Excerpt provided
++++++
In 1890, the company purchased the 125 by 145 ft site at the corner of Madison Avenue and 23rd Street, across from Madison Square Park. Joseph Fairchild Knapp, Metropolitan Life's president, hired Napoleon LeBrun to design a seven-story Italian Renaissance office building on 23rd Street between Madison Avenue and Fourth Avenue. Work commenced in May 1890 with the demolition of five brownstone mansions at 23rd Street and Madison Avenue. Knapp died before the structure's completion, and the building was subsequently expanded to 11 stories. Metropolitan Life occupied the second through fifth floors for its own use, but soon afterward expanded to the sixth and ninth stories, while filling the ground-story storefront spaces. The company occupied the first portion of the home office in early 1893. At the time, it had 650 workers.

The first section of the home office was completed in mid-1894. By that time, the company had full control of almost all lots on the north side of 23rd Street between Madison and Fourth Avenues, as well as a frontage of 115 ft on 24th Street. One lot on 23rd Street was not acquired until June 1895; once Metropolitan Life bought that plot, it built a two-story structure on the remaining plot, which was later raised to 11 stories. Meanwhile, Metropolitan Life built a 12-story building on the plots along 24th Street, which was completed in October 1895 and was occupied that November. Additionally, the Standard National Bank opened a branch on the home office's Madison Avenue side in 1895. Metropolitan Life made a purchase offer for the National Academy of Design site at Fourth Avenue and 23rd Street in 1894; however, the company did not acquire title to the land until June 1899, thus completing its property acquisition on 23rd Street. An eastern extension of the home office to Fourth Avenue opened in 1901, followed by an L-shaped extension along 24th Street and Fourth Avenue in 1902, which enclosed the southwest corner of that intersection.
++++++
What you are asked to do
Copy out the full text on the Metropolitan Life home office word for word. Rely only on the text about the Metropolitan Life home office for this work.

Listed entries
++++++
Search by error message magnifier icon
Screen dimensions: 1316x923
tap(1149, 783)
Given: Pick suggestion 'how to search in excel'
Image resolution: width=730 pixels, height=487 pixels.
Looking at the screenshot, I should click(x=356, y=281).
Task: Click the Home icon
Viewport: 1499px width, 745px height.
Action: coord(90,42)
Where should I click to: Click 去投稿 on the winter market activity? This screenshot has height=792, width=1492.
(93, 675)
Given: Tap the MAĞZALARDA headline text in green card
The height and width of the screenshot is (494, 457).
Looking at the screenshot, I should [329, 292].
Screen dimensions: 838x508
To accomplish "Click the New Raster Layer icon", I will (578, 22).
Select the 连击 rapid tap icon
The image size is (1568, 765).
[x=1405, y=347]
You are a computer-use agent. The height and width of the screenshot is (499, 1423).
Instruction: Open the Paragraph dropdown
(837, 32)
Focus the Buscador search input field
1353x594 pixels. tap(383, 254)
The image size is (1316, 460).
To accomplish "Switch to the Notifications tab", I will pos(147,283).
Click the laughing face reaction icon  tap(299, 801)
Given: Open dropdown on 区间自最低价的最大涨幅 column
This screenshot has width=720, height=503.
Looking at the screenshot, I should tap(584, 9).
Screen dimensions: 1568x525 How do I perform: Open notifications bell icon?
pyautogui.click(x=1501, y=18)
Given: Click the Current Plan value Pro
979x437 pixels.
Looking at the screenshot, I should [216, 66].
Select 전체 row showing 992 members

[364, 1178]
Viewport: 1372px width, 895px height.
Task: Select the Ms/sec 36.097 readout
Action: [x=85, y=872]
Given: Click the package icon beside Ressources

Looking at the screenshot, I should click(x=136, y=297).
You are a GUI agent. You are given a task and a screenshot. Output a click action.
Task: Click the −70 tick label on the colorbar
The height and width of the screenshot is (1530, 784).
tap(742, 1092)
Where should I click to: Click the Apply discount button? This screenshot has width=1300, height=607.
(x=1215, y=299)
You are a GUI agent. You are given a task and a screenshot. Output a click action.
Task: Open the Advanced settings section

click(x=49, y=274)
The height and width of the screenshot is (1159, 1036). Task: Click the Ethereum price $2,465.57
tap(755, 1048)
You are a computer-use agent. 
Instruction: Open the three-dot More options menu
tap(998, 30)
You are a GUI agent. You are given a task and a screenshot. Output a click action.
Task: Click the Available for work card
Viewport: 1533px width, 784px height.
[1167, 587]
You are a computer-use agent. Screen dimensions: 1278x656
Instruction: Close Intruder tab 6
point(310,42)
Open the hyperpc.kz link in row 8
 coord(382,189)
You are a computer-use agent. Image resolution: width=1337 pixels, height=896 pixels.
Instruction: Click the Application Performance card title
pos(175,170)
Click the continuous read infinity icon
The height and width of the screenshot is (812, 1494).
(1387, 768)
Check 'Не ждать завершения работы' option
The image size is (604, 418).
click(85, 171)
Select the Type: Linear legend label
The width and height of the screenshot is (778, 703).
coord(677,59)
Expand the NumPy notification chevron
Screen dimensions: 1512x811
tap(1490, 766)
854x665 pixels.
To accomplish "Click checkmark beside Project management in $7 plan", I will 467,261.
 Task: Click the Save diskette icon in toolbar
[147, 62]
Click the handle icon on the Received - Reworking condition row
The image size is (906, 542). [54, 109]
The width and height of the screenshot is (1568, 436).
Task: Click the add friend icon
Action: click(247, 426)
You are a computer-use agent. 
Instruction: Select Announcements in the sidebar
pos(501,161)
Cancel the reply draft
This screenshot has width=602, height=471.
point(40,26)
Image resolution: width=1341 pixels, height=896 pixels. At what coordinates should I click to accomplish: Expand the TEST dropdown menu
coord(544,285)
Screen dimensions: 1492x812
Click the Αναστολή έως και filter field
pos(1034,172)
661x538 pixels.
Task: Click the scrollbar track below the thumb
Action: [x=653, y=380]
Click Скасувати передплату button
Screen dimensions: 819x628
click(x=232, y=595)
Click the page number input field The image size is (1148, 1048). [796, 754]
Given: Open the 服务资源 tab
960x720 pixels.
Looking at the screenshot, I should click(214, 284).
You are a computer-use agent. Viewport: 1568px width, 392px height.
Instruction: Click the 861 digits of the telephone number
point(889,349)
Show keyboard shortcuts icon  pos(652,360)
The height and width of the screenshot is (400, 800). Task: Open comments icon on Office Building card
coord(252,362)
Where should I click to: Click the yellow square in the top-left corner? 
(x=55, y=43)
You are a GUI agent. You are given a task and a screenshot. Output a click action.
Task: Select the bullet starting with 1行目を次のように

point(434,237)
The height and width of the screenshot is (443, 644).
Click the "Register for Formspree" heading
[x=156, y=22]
++++++
Reply
In 1890, the company purchased the 125 by 145 ft site at the corner of Madison Avenue and 23rd Street, across from Madison Square Park. Joseph Fairchild Knapp, Metropolitan Life's president, hired Napoleon LeBrun to design a seven-story Italian Renaissance office building on 23rd Street between Madison Avenue and Fourth Avenue. Work commenced in May 1890 with the demolition of five brownstone mansions at 23rd Street and Madison Avenue. Knapp died before the structure's completion, and the building was subsequently expanded to 11 stories. Metropolitan Life occupied the second through fifth floors for its own use, but soon afterward expanded to the sixth and ninth stories, while filling the ground-story storefront spaces. The company occupied the first portion of the home office in early 1893. At the time, it had 650 workers.

The first section of the home office was completed in mid-1894. By that time, the company had full control of almost all lots on the north side of 23rd Street between Madison and Fourth Avenues, as well as a frontage of 115 ft on 24th Street. One lot on 23rd Street was not acquired until June 1895; once Metropolitan Life bought that plot, it built a two-story structure on the remaining plot, which was later raised to 11 stories. Meanwhile, Metropolitan Life built a 12-story building on the plots along 24th Street, which was completed in October 1895 and was occupied that November. Additionally, the Standard National Bank opened a branch on the home office's Madison Avenue side in 1895. Metropolitan Life made a purchase offer for the National Academy of Design site at Fourth Avenue and 23rd Street in 1894; however, the company did not acquire title to the land until June 1899, thus completing its property acquisition on 23rd Street. An eastern extension of the home office to Fourth Avenue opened in 1901, followed by an L-shaped extension along 24th Street and Fourth Avenue in 1902, which enclosed the southwest corner of that intersection.